YOUR GOAL.
Answer these questions about the Robert Redford interview on CNN's Reliable Sources:
(a) Who hosts Reliable Sources?
(b) How many television series is Redford executive producing for CNN?
(c) What does Redford say gives films value for him?

TEXT BLOCK.
# # # # #

January 26th, 2014

Sundance Kid Robert Redford on CNN’s Reliable Sources

Today on CNN’s Reliable Sources hosted by Brian StelterBrian interviewed Robert Redford, actor and founder of the Sundance Film Festival, about the festival in Park City, Utah.  

A transcript of the interview is available after the jump.

 

TRANSCRIPT:

STELTER: Welcome back. If you were watching the show last week, you know I was in Park City, Utah, for Sundance Film Festival. Before I left, I had the chance to sit down with Robert Redford, the founder of the festival, who’s now executive producing two television series here for CNN. There were a lot of highlights and I wanted to show a couple today, including his thoughts on this year’s festival and his views of President Obama.

 

 

(BEGIN VIDEOTAPE)

 

 

STELTER: Bob, thanks for joining me.

 

 

REDFORD: It’s my pleasure.

 

 

STELTER: What are the films you see at Sundance every year that are your favorites?

 

 

Are they the more timely ones, the ones that are about current affairs like Syria, for example?

 

 

REDFORD: No, I think the value for me with the films is when I see evidence of innovation; I see new ways of telling stories, whether it’s cinematographically, whether it’s using the camera in a different way…

 

 

STELTER: You haven’t seen everything by now?

# # # # #

EXTRACTED RECORDS.
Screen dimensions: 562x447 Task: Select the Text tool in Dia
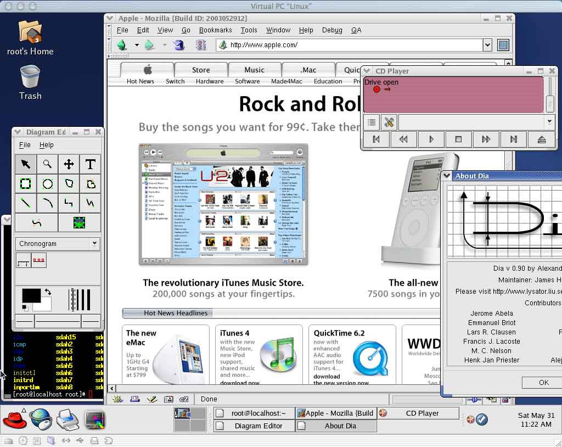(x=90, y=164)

# # # # #

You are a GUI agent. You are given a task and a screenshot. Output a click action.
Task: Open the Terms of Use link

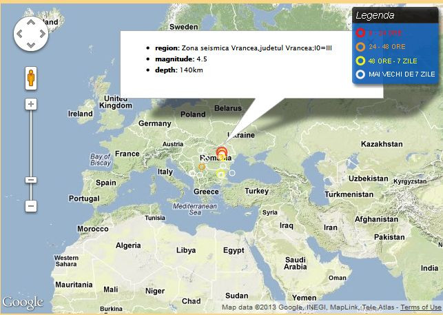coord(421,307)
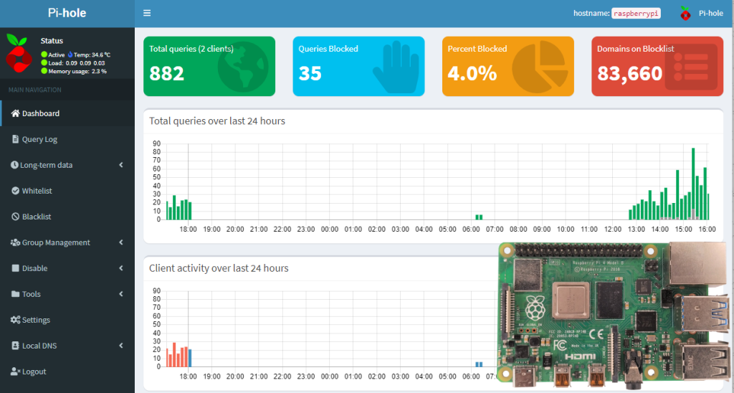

# # # # #

SOLUTION TO THIS PROBLEM.
(a) Brian Stelter.
(b) Two.
(c) Seeing evidence of innovation, meaning new ways of telling stories, whether cinematographically or by using the camera in a different way.